Instructions to follow — Your answer should consist solely of the lines from the first line of the data through the line with "Dezember 2023 (27, 1711)", each reproduced exactly.

The data —
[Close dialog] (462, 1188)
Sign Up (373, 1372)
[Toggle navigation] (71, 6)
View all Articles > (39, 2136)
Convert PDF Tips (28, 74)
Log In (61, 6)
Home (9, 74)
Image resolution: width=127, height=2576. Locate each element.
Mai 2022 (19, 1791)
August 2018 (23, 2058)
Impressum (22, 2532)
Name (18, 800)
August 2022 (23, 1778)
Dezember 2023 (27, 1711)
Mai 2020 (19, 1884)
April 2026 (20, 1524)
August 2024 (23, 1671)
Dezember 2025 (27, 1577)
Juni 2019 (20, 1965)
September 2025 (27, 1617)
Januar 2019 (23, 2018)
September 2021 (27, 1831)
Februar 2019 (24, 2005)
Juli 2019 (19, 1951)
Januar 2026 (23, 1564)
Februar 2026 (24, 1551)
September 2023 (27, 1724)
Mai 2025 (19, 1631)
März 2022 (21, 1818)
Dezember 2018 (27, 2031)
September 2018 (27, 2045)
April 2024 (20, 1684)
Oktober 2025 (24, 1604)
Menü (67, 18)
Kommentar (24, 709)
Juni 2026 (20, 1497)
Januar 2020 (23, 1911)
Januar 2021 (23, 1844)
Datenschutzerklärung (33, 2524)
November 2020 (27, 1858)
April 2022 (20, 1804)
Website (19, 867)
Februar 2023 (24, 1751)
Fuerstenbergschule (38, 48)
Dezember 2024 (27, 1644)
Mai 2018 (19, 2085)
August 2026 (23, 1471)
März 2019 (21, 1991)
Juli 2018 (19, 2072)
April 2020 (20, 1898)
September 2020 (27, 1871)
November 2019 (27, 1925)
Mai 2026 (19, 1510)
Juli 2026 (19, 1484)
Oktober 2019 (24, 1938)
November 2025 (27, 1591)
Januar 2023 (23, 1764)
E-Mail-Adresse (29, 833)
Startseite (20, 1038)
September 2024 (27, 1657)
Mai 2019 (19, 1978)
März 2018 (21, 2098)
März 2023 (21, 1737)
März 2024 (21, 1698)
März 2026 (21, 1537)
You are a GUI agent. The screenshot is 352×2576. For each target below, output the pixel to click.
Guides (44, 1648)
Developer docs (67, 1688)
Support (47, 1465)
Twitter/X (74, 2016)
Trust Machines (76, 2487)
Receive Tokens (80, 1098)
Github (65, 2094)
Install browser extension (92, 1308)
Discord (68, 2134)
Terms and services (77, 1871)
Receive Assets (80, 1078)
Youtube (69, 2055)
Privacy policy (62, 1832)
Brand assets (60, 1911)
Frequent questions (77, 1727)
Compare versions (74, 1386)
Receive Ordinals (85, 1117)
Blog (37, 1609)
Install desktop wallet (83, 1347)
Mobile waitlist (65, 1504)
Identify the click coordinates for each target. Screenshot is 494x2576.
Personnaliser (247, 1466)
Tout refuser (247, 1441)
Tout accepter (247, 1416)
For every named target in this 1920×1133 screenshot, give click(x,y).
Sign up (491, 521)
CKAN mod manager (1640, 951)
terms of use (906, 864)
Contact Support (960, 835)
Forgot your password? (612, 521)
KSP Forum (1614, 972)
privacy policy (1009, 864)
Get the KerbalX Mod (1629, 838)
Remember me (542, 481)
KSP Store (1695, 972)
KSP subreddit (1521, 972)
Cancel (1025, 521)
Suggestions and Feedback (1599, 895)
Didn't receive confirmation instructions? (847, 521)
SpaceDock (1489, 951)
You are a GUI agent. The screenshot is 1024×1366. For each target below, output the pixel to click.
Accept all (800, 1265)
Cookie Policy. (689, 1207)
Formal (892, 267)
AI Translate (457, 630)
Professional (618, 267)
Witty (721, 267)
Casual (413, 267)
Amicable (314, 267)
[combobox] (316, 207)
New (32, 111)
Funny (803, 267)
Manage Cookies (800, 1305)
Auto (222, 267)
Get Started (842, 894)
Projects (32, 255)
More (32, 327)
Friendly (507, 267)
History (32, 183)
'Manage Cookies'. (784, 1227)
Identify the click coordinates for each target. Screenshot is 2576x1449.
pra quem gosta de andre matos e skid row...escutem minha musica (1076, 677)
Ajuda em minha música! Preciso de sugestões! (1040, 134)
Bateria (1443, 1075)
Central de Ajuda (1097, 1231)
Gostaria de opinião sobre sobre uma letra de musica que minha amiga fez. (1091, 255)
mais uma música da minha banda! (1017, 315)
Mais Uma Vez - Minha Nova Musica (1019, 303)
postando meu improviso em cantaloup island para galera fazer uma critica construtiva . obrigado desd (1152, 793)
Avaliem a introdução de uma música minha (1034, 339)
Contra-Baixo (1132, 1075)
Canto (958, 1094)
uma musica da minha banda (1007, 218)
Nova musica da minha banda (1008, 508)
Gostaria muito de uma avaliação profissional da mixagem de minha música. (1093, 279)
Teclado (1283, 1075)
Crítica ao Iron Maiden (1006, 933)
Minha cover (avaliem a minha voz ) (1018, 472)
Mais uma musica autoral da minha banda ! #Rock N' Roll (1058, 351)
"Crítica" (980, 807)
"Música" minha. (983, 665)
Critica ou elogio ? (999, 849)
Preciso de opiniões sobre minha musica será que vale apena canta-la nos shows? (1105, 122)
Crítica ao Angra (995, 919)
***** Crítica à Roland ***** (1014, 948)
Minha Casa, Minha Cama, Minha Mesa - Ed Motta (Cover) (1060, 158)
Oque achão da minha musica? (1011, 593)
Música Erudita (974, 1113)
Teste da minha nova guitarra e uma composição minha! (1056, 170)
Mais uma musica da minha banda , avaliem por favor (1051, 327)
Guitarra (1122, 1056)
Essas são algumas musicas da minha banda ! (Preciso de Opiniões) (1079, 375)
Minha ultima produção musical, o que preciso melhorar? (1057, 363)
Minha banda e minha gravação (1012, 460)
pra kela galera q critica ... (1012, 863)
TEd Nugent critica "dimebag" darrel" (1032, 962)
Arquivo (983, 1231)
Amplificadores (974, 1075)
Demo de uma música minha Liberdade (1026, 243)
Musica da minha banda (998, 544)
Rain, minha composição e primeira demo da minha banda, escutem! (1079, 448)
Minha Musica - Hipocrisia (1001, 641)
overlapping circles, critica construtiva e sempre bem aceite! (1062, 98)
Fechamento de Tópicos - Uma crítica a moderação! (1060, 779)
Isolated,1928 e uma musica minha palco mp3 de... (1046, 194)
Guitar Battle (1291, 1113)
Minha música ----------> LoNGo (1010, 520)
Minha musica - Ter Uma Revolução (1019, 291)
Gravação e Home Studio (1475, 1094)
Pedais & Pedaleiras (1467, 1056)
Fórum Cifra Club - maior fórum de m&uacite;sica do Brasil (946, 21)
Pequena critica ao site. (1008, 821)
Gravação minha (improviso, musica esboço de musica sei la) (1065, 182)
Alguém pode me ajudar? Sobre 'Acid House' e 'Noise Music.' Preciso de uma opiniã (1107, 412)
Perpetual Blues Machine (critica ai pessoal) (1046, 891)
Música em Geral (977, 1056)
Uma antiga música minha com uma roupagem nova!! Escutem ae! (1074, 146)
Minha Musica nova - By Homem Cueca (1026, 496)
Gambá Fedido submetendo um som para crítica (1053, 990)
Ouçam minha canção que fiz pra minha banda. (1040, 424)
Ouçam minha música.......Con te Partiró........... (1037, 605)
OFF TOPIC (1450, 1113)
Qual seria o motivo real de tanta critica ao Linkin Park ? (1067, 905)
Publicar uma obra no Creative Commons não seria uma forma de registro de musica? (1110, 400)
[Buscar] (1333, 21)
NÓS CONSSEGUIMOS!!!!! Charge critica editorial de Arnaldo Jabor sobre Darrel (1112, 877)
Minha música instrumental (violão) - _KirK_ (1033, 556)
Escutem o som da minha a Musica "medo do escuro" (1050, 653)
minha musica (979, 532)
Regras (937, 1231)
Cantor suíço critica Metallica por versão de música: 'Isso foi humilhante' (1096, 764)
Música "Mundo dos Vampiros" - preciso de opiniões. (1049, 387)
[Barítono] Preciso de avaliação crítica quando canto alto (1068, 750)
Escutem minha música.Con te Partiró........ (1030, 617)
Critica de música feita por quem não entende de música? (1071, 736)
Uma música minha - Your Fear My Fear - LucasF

Response for this exercise —
[Close dialog] (462, 1188)
Sign Up (373, 1372)
[Toggle navigation] (71, 6)
View all Articles > (39, 2136)
Convert PDF Tips (28, 74)
Log In (61, 6)
Home (9, 74)
Image resolution: width=127, height=2576. Locate each element.
Mai 2022 (19, 1791)
August 2018 (23, 2058)
Impressum (22, 2532)
Name (18, 800)
August 2022 (23, 1778)
Dezember 2023 (27, 1711)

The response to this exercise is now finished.